Cybersecurity ETFs initially rose to prominence nearly a decade ago when a hacker group leaked confidential information from Sony Pictures. However, performance for the funds accelerated in 2020 as millions of Americans and even more people around the globe began an unplanned two-year-plus working-from-anywhere experiment. Almost immediately, companies shifted to the cloud in order to function and increased efforts to keep proprietary material safe. Despite persistent spending on technology and the growing cybersecurity threat once Russia invaded Ukraine, the four largest cybersecurity ETFs were down between 17% and 23% year-to-date through July 6.
However, these four ETFs pulled in approximately $900 million of new money this year, with three of the four experiencing inflows. Advisors and end clients are looking longer-term with these ETFs.

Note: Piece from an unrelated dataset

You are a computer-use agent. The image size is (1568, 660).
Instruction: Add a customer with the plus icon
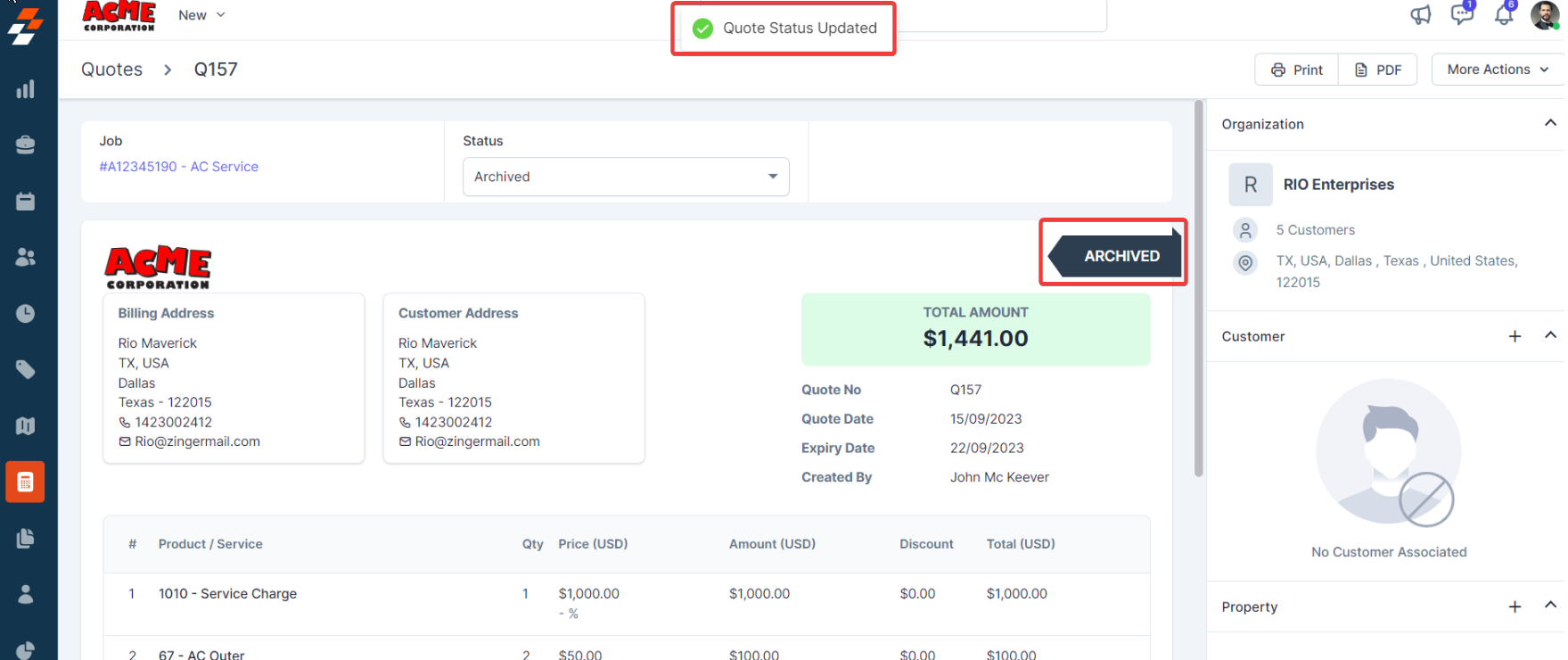coord(1514,336)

Cybersecurity technologies work to proactively shield against possible attacks while mitigating and repairing the damage from incidents that have already occurred, according to Global X. Increased occurrence and severity of cyberattacks demonstrates the permanent need for cybersecurity spending. For cybersecurity companies, this increasingly critical need creates a business model that generates robust, recurring revenue.
Global cybersecurity revenue was predicted in March 2022 to grow to $212 billion by 2026, up from $133 billion in 2021 by Statista, and this data did not reflect the market impacts of the Russian invasion.
The First Trust NASDAQ Cybersecurity ETF (CIBR) is the largest of the quartet, with $5.2 billion in assets after the benefit of $721 million of net inflows in 2022. CIBR was down 20% for the year.
The ETFMG Prime Cyber Security ETF (HACK) is the original cybersecurity ETF, having launched in 2014. However, HACK’s $1.6 billion asset base has been hurt this year by $104 million of net outflows and a worse-than-peers 22% loss in 2022.
The Global X Cybersecurity ETF (BUG) declined in value the least of the four, with a loss of just 17%. The $1.1 billion ETF pulled in $224 million of new money in 2022.
The iShares Cybersecurity & Tech ETF (IHAK) gathered $50 million and recently managed $535 million in assets. IHAK fell 18% year-to-date.
IHAK has the lowest expense ratio of the four, with a fee of 0.47% that is three basis points less than BUG’s and 13 basis points less than CIBR’s and HACK’s. Yet, the recent performance differences between the cybersecurity ETF peers highlight the importance of digging deeper.
For example, CIBR and HACK recently owned top-10 stakes in Cisco Systems (CSCO) and Cloudflare (NET), which were not positions in BUG or IHAK. Even when the four ETFs were in agreement about owning a technology stock, they did not own a similar position size. For instance, Palo Alto Networks (PANW) was an 8.4% recent position in BUG, more than 200 basis points larger than its peers.
With cybersecurity remaining an ongoing global threat, we think these thematic ETFs will remain relevant for many long-term-minded advisors.